Task details: Every line of the material that follows must be printed again exactly.

Data for this task:
"""

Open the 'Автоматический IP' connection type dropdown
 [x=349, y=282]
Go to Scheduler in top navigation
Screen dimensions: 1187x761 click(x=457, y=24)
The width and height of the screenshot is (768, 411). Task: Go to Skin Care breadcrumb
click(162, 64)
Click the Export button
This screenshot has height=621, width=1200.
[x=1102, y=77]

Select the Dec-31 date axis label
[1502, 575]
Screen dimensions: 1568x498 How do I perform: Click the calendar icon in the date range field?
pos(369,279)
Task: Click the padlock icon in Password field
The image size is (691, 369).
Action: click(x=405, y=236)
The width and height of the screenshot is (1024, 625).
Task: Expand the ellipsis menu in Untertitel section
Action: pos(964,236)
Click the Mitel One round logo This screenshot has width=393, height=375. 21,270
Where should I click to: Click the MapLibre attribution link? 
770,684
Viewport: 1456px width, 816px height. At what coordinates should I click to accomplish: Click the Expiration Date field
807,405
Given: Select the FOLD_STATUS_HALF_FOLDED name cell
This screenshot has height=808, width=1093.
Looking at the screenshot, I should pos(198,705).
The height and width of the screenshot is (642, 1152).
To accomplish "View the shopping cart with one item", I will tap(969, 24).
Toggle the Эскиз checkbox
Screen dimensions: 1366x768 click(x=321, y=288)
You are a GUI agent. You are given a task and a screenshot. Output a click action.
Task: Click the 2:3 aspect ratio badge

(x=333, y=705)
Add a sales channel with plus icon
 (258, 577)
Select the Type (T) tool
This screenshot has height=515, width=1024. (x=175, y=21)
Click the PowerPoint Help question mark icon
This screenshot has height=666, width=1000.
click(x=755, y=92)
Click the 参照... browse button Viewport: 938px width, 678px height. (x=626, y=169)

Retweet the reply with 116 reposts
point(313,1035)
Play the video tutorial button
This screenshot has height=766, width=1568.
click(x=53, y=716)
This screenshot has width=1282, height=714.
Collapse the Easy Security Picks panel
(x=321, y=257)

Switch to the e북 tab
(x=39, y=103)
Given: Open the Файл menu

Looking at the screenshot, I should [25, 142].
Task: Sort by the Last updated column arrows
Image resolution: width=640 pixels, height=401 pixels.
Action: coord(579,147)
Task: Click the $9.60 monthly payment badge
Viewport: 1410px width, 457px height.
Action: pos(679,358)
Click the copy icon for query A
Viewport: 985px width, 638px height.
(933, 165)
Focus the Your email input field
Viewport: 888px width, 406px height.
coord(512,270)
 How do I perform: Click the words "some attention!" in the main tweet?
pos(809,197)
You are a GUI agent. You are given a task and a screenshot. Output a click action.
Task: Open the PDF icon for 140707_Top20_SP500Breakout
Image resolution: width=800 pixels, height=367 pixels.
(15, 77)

"""

Exercise response:
Open the 'Автоматический IP' connection type dropdown
 [x=349, y=282]
Go to Scheduler in top navigation
Screen dimensions: 1187x761 click(x=457, y=24)
The width and height of the screenshot is (768, 411). Task: Go to Skin Care breadcrumb
click(162, 64)
Click the Export button
This screenshot has height=621, width=1200.
[x=1102, y=77]

Select the Dec-31 date axis label
[1502, 575]
Screen dimensions: 1568x498 How do I perform: Click the calendar icon in the date range field?
pos(369,279)
Task: Click the padlock icon in Password field
The image size is (691, 369).
Action: click(x=405, y=236)
The width and height of the screenshot is (1024, 625).
Task: Expand the ellipsis menu in Untertitel section
Action: pos(964,236)
Click the Mitel One round logo This screenshot has width=393, height=375. 21,270
Where should I click to: Click the MapLibre attribution link? 
770,684
Viewport: 1456px width, 816px height. At what coordinates should I click to accomplish: Click the Expiration Date field
807,405
Given: Select the FOLD_STATUS_HALF_FOLDED name cell
This screenshot has height=808, width=1093.
Looking at the screenshot, I should pos(198,705).
The height and width of the screenshot is (642, 1152).
To accomplish "View the shopping cart with one item", I will tap(969, 24).
Toggle the Эскиз checkbox
Screen dimensions: 1366x768 click(x=321, y=288)
You are a GUI agent. You are given a task and a screenshot. Output a click action.
Task: Click the 2:3 aspect ratio badge

(x=333, y=705)
Add a sales channel with plus icon
 (258, 577)
Select the Type (T) tool
This screenshot has height=515, width=1024. (x=175, y=21)
Click the PowerPoint Help question mark icon
This screenshot has height=666, width=1000.
click(x=755, y=92)
Click the 参照... browse button Viewport: 938px width, 678px height. (x=626, y=169)

Retweet the reply with 116 reposts
point(313,1035)
Play the video tutorial button
This screenshot has height=766, width=1568.
click(x=53, y=716)
This screenshot has width=1282, height=714.
Collapse the Easy Security Picks panel
(x=321, y=257)

Switch to the e북 tab
(x=39, y=103)
Given: Open the Файл menu

Looking at the screenshot, I should [25, 142].
Task: Sort by the Last updated column arrows
Image resolution: width=640 pixels, height=401 pixels.
Action: coord(579,147)
Task: Click the $9.60 monthly payment badge
Viewport: 1410px width, 457px height.
Action: pos(679,358)
Click the copy icon for query A
Viewport: 985px width, 638px height.
(933, 165)
Focus the Your email input field
Viewport: 888px width, 406px height.
coord(512,270)
 How do I perform: Click the words "some attention!" in the main tweet?
pos(809,197)
You are a GUI agent. You are given a task and a screenshot. Output a click action.
Task: Open the PDF icon for 140707_Top20_SP500Breakout
Image resolution: width=800 pixels, height=367 pixels.
(15, 77)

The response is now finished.